My dad, who grew up in Brooklyn and was short and balding, spent his entire career as an accountant for a car dealership. He dreamed of bigger things for himself and for me, my sister, and my brother. He took us as kids to Broadway shows, read us poems by A. E. Housman and Edwin Arlington Robinson, and recited—from memory—Ernest Thayer’s “Casey at the Bat” from the top of the three steps leading from our kitchen to the living room. He took us to great restaurants every Friday night. “Eat slow. Eat slow,” he’d tell us, wanting us to savor the meal. He planned family vacations to historic landmarks, like Colonial Williamsburg, where we complained of boredom while watching actors in eighteenth-century costume churn butter in the scorching August heat.
My dad, who died of cancer when I was twenty-eight, thought I was a superstar.

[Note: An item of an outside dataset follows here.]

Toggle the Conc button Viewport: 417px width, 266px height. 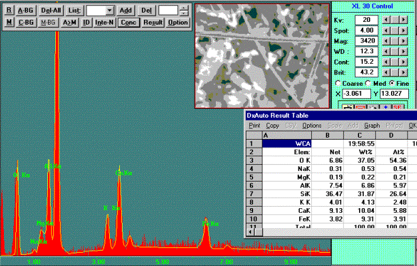[129, 22]
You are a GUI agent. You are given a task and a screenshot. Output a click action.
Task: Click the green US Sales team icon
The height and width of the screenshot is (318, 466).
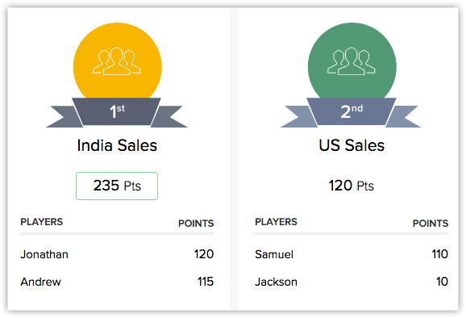tap(352, 61)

He believed I could do anything and do it better than anyone else. When I graduated from Columbia University with a master’s in journalism, he wanted to know why some other student—and not me—got an award at graduation: Didn’t the professors recognize how great I was? A lot of my ambition as a reporter was tied to my need to live up to my father’s galactic expectations.
Barbara came of age in journalism’s heyday. With a gaggle of other teenage know-it-all Baby Boomer idealists, she decided she wanted to be a reporter in the 1970s when Watergate broke. She was fascinated by Washington Post reporters Bob Woodward and Carl Bernstein, and how they, with the help of a then-mysterious source known only as Deep Throat, uncovered the most notorious political scandal in American history.
She wanted to know step by step how Woodward and Bernstein had unearthed a trove of secrets, including sabotage, spying, and bribery, that in the end would topple a president. She still remembered huddling around the boxy black-and-white TV with her family to hear Richard Nixon resign in August 1974.
That year, applications to journalism schools reached an all-time high. Barbara’s was among them. Since then, two of the five newspapers that Barbara worked for—the Clearwater Sun and the Dallas Times-Herald—have died. A third, the Seattle Post-Intelligencer, is now online only.
The afternoon when I first met Benny, I hoped that Barbara wanted in on his story. Truth be told, I was tired of being alone in the trenches battling police misdeeds. I’d already gained a reputation as the go-to reporter for people who had run-ins with cops. I’d written stories about a cop caught with a racist sticker in his locker, a cop who unleashed a testosterone-fueled beating on a group of women at a baby shower, and a swarm of cops who stomped on and kicked the heads of three shooting suspects while a TV news helicopter filmed overhead. I was sick of being called a “cop hater” and a “bitch” by anonymous callers. I needed reinforcements, someone to help steel up my backbone, an ally in the fight.